You have been strong enough to decide to do tx again so i am sure you will dig deep and find the    and strength to get through this    

i am on my 6th 2ww    and i IVF did result in a BFP but only for 4 weeks   i try and think that it did work once ok it wasnt meant to be but it worked so there is no reason why it wont work again and be a different outcome     

Each cycle is different honey and you have done really well to get al those juicy eggs so tomorrow you will have some really strong embies to come home to you     i know it is so hard and you will never forget that pain from before  but try try try to let it help you be strong for this xxxx

btw i have put on weight during each tx and i think if it works it works whatever   

Loads and loads of luck


----------



## cutelittlepumpkin (Nov 1, 2007)

I just wanted to send you        !
Going through tx after our previous two losses was one of the hardest things I ever done!
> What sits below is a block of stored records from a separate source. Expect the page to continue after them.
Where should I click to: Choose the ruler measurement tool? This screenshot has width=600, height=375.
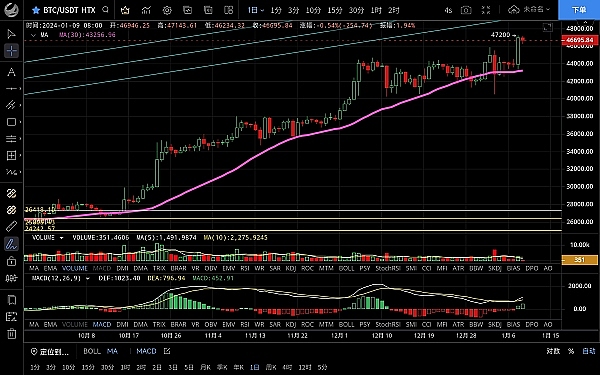tap(11, 227)
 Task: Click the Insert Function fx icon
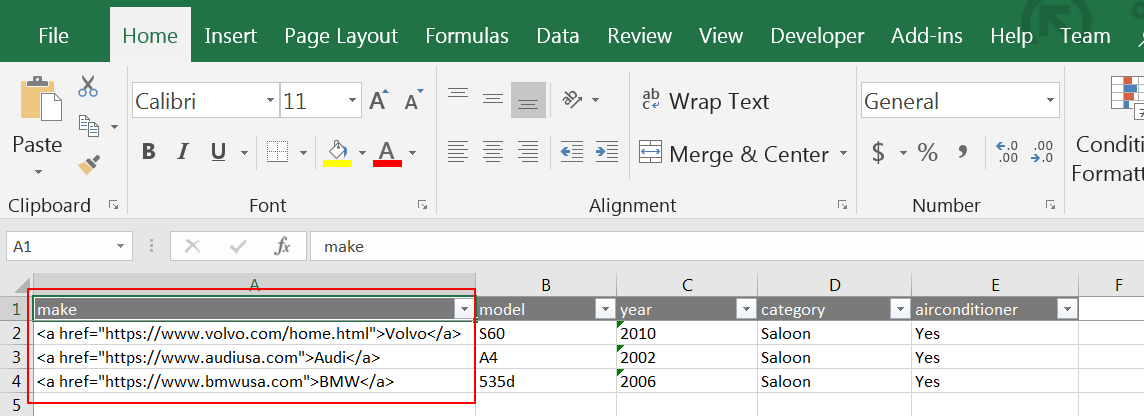click(282, 246)
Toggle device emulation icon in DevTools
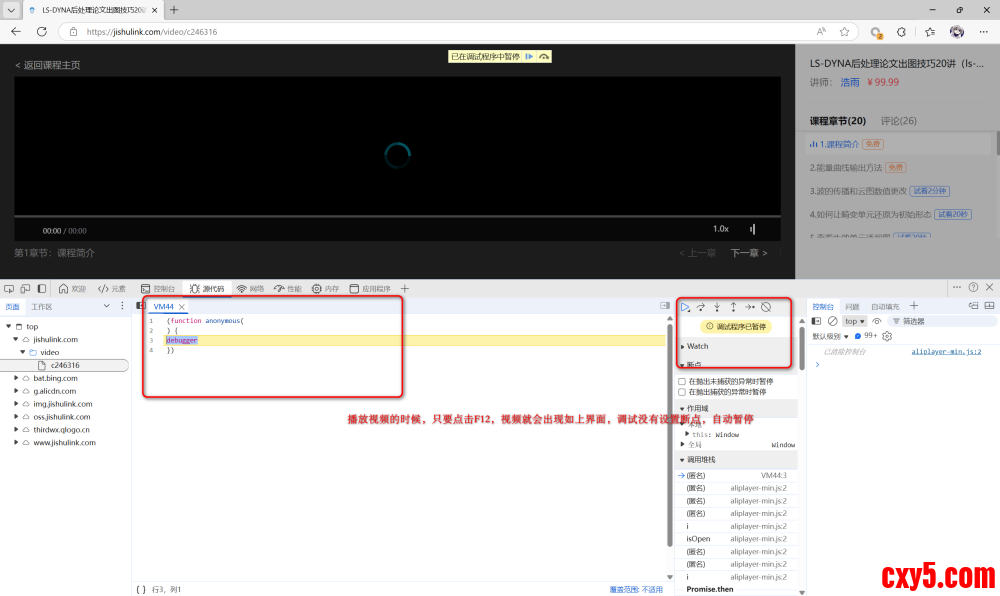This screenshot has width=1000, height=596. [x=24, y=288]
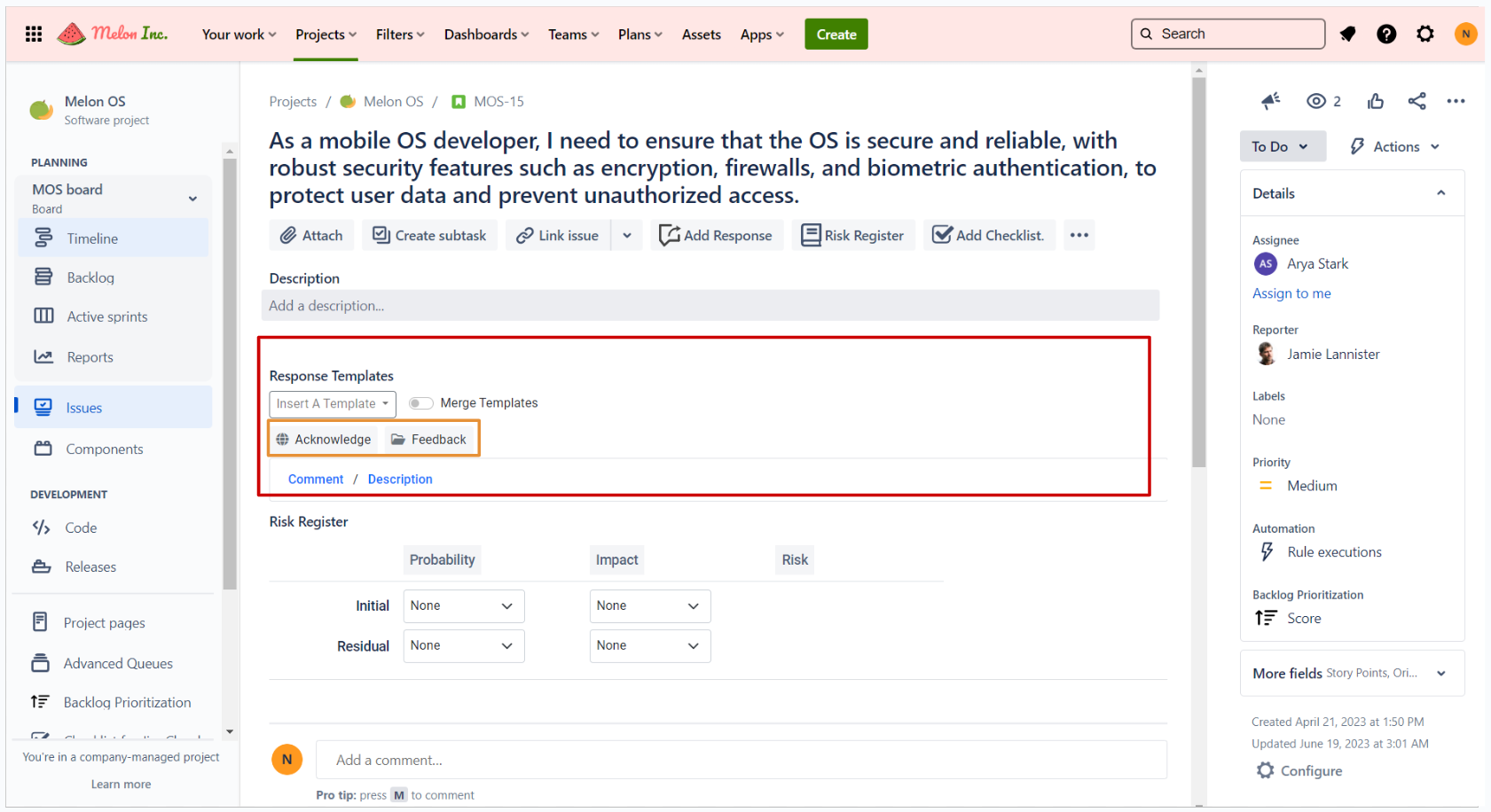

All you can do is keep trying your best to be postive and cry and vent if you need to! And know that it is possible to have success after loss! I'm proof!!

Good luck

CLP


----------



## cutelittlepumpkin (Nov 1, 2007)

By the way my BMI is 32 pre pg!!

CLP


----------



## Beanie1 (Jan 18, 2009)

Good luck for tomorrow    

Big hugs

x


----------



## Caz (Jul 21, 2002)

Hello Sarah, I hope you don't mind but I have moved your post here where I think you will find the best support right now.

I am sorry your previous cycle ended in m/c  I have been there myself and so I completly understand that horrible mix of fear of failure and yet also fear of success in case it ends the same way again.  There's not much I can say that will make it any better or easiar for you to bear except to say you're not alone and there's lots of people here on FF who can help you through this.

Wishing you loads of luck for ET tomorrow.  and for your 2ww.

C~x


----------



## LizzyB (Mar 25, 2003)

Hi Sarah,

I'm really so sorry to read about your m/c  

Wishing you all the best for ET today. Do come and join everyone on the 2ww testers thread if you want to......you really will find lots of support and encouragement there and the ladies are all lovely 

Here's the link for you or you can find the thread further up the 2ww Board...

*JAN/FEB 2WW TESTERS ~ TTC with TX*
http://www.fertilityfriends.co.uk/forum/index.php?topic=172068.150

Many hugs and lots of luck  

Lizzy xxx


----------



## TwiceBlessed (Nov 8, 2006)

so sorry that your previous attempt ended the way it did. I suffered a mmc in 2006 at 9.5w and knew that my most recent tx would be the last time I could put myself through IVF.  It is such a hard thing to get back on the rollercoaster over such a loss but it is a new cycle new embies so long may they stick!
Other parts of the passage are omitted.